As if Gas Prices Weren't High Enough
With the price of a barrel of crude oil flirting with the $120 mark and speculation that the price of a gallon of gasoline could reach $10 comes fresh news of further unrest in Nigeria's oil-rich Niger Delta region. Twin blows have forced Nigeria's petroleum production below 50% of normal output. A strike by ExxonMobil workers over working conditions and compensation has nearly shuttered all of that company's production, while a series of attacks on pipeline infrastructure by the Movement for the Emancipation of Niger Delta have severely hampered Royal Dutch Shell's production. MEND's leader, Henry Okah, is currently on trial in Nigeria for his role as commander of the terrorist organization. According to Reuters:
Rebels from Nigeria's oil-rich Niger Delta said on Monday an April 24 pipeline attack had shut down 350,000 barrels a day of production by Royal Dutch Shell, and a company spokesman was not available for comment. The Movement for the Emancipation of the Niger Delta (MEND) said that attack brought to more than 500,000 barrels a day of Shell's production affected by its recent attacks. Shell said last week a previous bombing had hit 169,000 barrels a day of output.
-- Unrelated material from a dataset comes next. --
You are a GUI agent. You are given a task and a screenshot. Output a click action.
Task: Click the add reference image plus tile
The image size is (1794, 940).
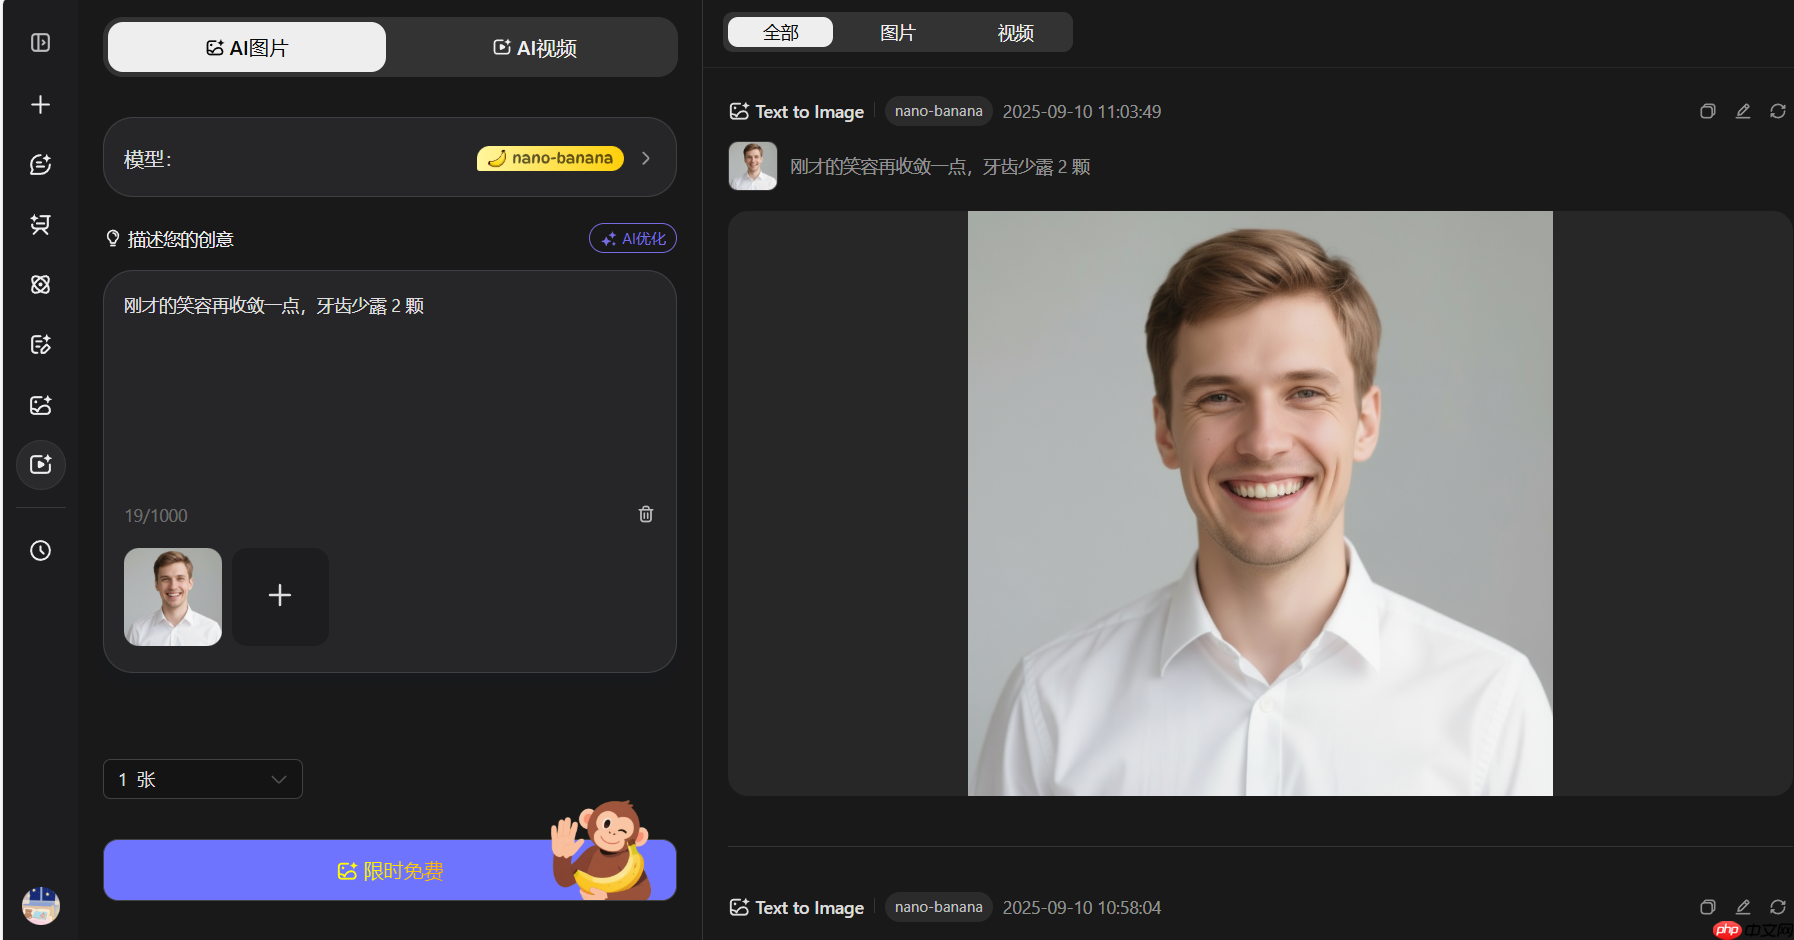(x=280, y=596)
As a huge warren of oil pipelines and other facilities dots the swamp-like Niger Delta, completely securing the assets is near impossible and little sophistication is needed to successfully destroy them. Combined with evidence that the Nigerian military is disinclined to take on MEND, this situation provides further evidence, if any more was needed, for why the United States must find alternatives to foreign petroleum. Africa has been taking on a greater importance as a source of oil for the U.S. in the hopes that it would provide a more stable and less hostile supplier than the nations of the Middle East. Unfortunately, the ability of MEND to impact world oil prices shoots huge holes in any such aspirations.